Some towns consider themselves so vulnerable that they have gone out of their way not to antagonize criminals. Believing that those involved in organized crime would be less inclined to harm women — and because fewer men are willing to take the job — local officials have appointed a handful of women in the past year to senior police ranks in small cities and towns here in Chihuahua, the country’s most violent state.

After a spate of violence in a neighboring town, Praxédis Guerrero, local officials selected a 20-year-old college student in November as police chief to run the force of nine women and two men, hoping that criminal networks would see her as less threatening.

Marisol Valles, the young police chief, has made it clear that she leaves major crimes to state and federal authorities to investigate. Really, she said, she just reviews civil infractions issued by other officers and rarely leaves the office. “I am more like an administrator,” said Ms. Valles, who does not carry a gun or wear a uniform.

But the criminals have not discriminated. Hermila García, the woman appointed police chief of Meoqui, a small city in central Chihuahua, was killed on Nov. 30 after only a month in the job.

Guadalupe tried to put a nonthreatening face on law enforcement by appointing Ms. Gándara chief in October. But it appears that she tried — or at least talked about — taking the job more seriously, to the regret of her uncle, Mayor Tomás Archuleta. He had good reason to counsel a low profile: He took office after his predecessor was killed last summer, part of a wave of assassinations of local officials across Mexico.

“I told Érika, ‘Be careful,’ to not make waves,” Mr. Archuleta said, openly frustrated by the picture of her with the rifle. Like Ms. Valles, her role is more to issue citations, leaving serious crimes to state and federal authorities.

Guadalupe has plenty of them to investigate. There are as many abandoned homes and businesses — several of them gutted — as occupied ones. One recent morning, four homes smoldered from an attack and two people had been shot dead with high-powered weapons, the bullets leaving several gaping holes in cinder-block walls.

Few people here leave their homes after 5 p.m., and see soldiers and police officers only briefly after a major crime or when they are guarding the monthly delivery of government pension checks for retirees.

“We lock ourselves in most of the time,” said Eduardo Contreras, 26, as he watched residents douse and pick through the embers of their smoldering homes.

In a voice choked with tears, María Torres, 70, who grew up here, said, “This is so sad what has happened here,” as she carried a sign for a church service.

Mr. Archuleta, the mayor, said the town mainly gets its protection from soldiers based at a recreation center in Praxédis Guerrero. Maybe, Mr. Archuleta suggested, not having local police officers is better. He said local residents had told him that common crimes like burglary had dropped out of fear of drawing the attention of a military patrol.

“There aren’t any” minor crimes, he said, his voice dropping to a near whisper.

But townspeople disputed that, complaining that the soldiers or state and federal police officers were rarely seen except after major violence had occurred.

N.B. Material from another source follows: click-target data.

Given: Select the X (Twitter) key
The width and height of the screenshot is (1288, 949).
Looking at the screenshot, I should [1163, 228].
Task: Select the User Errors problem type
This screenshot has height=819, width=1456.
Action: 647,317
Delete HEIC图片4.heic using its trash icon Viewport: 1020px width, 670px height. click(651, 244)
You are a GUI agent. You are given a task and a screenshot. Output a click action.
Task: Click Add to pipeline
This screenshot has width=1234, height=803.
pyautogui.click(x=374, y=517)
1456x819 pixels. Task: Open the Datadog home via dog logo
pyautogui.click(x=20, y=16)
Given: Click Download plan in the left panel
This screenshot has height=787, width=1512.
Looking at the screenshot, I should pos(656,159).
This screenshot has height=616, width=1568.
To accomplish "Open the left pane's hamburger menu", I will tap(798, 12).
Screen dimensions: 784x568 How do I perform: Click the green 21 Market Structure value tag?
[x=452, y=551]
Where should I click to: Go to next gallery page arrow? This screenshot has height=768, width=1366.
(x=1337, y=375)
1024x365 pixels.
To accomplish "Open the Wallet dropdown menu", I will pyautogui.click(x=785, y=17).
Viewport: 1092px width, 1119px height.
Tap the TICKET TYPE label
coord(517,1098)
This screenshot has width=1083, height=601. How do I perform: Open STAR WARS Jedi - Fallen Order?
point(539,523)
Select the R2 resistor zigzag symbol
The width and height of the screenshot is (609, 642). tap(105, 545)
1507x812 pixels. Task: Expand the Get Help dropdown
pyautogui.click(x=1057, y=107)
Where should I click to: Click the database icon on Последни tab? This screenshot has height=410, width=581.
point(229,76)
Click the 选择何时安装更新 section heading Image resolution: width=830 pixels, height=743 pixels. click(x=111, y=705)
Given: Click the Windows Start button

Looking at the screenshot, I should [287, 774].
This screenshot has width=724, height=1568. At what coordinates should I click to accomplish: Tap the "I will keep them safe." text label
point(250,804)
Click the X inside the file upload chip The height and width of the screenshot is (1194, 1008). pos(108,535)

“There is no police, no fire department, no social services, nothing here,” said the middle-aged matriarch from one burned-out home, declining to give her name for fear of reprisals. “People get away with everything here. Nothing gets investigated, not even murders.”

Not long afterward, a four-truck caravan of federal police officers arrived from another town, hopping down from their vehicles, taking notes and asking her and other family members for a word. The family refused even to open the gate for the police, apparently out of fear of being seen talking to them, and the officers moved on. The officers appeared to be taking stock, driving from crime scene to crime scene and taking notes, but not mounting a forensic investigation.

At the site of the double murder in the morning, one officer dabbed at a pool of blood and body fluid on the driveway with a stick; another picked up a piece of flesh and playfully tossed it at a companion.

Ms. Gándara may not have investigated much deeper. Local police officers in small towns usually play a mostly preventive role, refereeing minor disputes, handling the town drunk and quieting rowdy teenagers, city managers said. Many are not armed.

Mr. Archuleta would say little else about his niece, Ms. Gándara, citing an investigation by the state prosecutor’s office, which would not comment on a motive. But he noted that he had turned to her when nobody else would take the job. She had experience as a security guard and appeared not to be involved in any criminal activity, he said.

“Who knows what people do in their private lives,” he said, “but I did not think she was involved in anything.”